What Hath Our Hands Wrought?

What Hath Our Hands Wrought? 2013-04-04T11:55:33-04:00

In certain circles, it’s become popular to worry about the effects of “the Internet” on human life. The pace of technological development and the uncertainty about the long term effects of being constantly “plugged-in” both fuel our anxiety. The Atlantic alone has run two examples of this genre in the last week. First, Hanna Rosin recently wrote an Atlantic cover story about “The Touch-Screen Generation” and how early access to this technology might affect children’s development. She introduces the term “digital native” to talk about the new generation that is growing up knowing how to use modern technology even from infancy. The piece argues that tablets or television can be too all-consuming and might possibly hamper a child’s development.

Another recent article in the Atlantic began, 

We are in the midst of a “narcissism epidemic,” concluded psychologists Jean M. Twnege and W. Keith Campbell in their 2009 book. One study they describe showed that among a group of 37,000 college students, narcissistic personality traits rose just as quickly as obesity from the 1980s to the present. Fortunately for narcissists, the continued explosion of social networking has provided them with productivity tools to continually expand their reach—the likes of Facebook, Twitter, Pinterest, Foursquare, and occasionally Google Plus.
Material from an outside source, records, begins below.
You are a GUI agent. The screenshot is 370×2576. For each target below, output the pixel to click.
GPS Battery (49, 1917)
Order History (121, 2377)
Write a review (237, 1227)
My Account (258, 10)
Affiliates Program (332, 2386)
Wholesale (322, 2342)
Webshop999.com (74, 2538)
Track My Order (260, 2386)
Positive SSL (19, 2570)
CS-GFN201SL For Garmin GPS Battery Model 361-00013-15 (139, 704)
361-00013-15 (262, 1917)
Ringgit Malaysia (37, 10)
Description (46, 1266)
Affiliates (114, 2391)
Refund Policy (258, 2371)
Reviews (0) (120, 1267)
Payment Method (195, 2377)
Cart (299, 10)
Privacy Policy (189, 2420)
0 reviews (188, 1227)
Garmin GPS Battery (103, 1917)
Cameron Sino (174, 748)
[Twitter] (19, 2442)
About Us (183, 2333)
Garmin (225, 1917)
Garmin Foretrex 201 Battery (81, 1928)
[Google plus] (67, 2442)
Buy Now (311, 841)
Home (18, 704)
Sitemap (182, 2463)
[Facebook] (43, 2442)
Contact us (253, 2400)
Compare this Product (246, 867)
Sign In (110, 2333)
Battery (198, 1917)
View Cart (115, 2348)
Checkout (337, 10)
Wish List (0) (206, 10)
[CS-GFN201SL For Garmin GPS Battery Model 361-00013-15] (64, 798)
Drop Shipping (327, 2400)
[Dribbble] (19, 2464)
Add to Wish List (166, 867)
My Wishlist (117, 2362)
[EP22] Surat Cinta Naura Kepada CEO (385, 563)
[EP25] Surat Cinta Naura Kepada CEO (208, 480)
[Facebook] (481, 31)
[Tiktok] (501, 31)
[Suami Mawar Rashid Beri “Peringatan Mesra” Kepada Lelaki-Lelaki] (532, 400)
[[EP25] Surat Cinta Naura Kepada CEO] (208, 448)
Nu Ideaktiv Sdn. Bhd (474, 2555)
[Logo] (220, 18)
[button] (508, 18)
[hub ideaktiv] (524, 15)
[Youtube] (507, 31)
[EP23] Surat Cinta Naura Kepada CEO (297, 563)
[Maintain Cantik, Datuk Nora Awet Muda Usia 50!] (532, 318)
The author, Bill Davidow, goes on to describe the ways narcissists use the constant access to others afforded by social media to promote themselves. Apparently, the person who dies with the most Facebook friends and Twitter followers wins. This article, too, indulges in an anxiety that using new technology “too much” or in a way that’s “wrong” will alter us either as a society, as individuals, or both. 

There are legitimate concerns about the way technology may amplify perennial human problems, or even affect cognitive development. But the kind of technological determinism that causes people to fret over the inevitable effects of social media and digital technology misses a few important things. 

As Davidow assures us at the conclusion of the article, all is not lost if we do use Facebook: “Social media are an important part of the lives of hundreds of millions of users around the world. If you are one of them, maintaining perspective is important. Do not let narcissists set your standards.” The narcissists, he says, should be jealous of your ability to be “normal.” In other words, it is possible to be a responsible partaker of social media—and those who use it excessively ought to aspire to reducing their intake to a more manageable level.

Similarly, Rosin writes that she decided to perform a small experiment with her own young child’s use of the tablet, allowing him for a period of several months to use the device as often and for as long as he wanted to. For a while, his usage was “extremely annoying and obviously untenable.” But that period didn’t last forever, and “after about 10 days, the iPad fell out of his rotation, just like every other toy does. He dropped it under the bed and never looked for it. It was completely forgotten for about six weeks. Now he picks it up every once in a while, but not all that often.” In other words, making the iPad a “normal” toy resulted in her son treating the technology in just as well-balanced a way as a toddler treats anything else.

In Evgeny Morozov’s newest book, To Save Everything, Click Here, he writes,

One may hate television for excessive advertising—but then, a publicly supported broadcasting system may have no need for advertising at all; TV programs don’t always have to be interrupted by ads. Video games might make us more violent—but, once again, they can do so many other things in so many different ways that it seems unfair to connect them only to one function. 

Morozov’s point is that by focusing on how the Internet, or tablets, or television shape us, we ignore the fact that digital technologies are malleable. Their nature and effects aren’t inevitable or permanent, and the technologies are variable in themselves. We can change them, we can integrate them into our lives responsibly (Morozov’s way of doing of this is to lock up his iPhone in a safe to keep himself from using it excessively), and we can recognize the limits of what they can and cannot do.

The Internet, smartphones, and tablets are not their own separate reality. The same things that were virtues, or that uplifted us, before the personal computer were around are still virtues now. The Internet, and constant access to it, doesn’t have to make us into worse, less informed, less socialized people. Just because parents can use television or iPads as built-in “babysitters” for their children, doesn’t make ignoring kids any less excusable or make the TV or tablet an inherently bad thing for children.

If our society is changing for the worse, let’s stop blaming what our hands have wrought—and start taking responsibility for how we use it.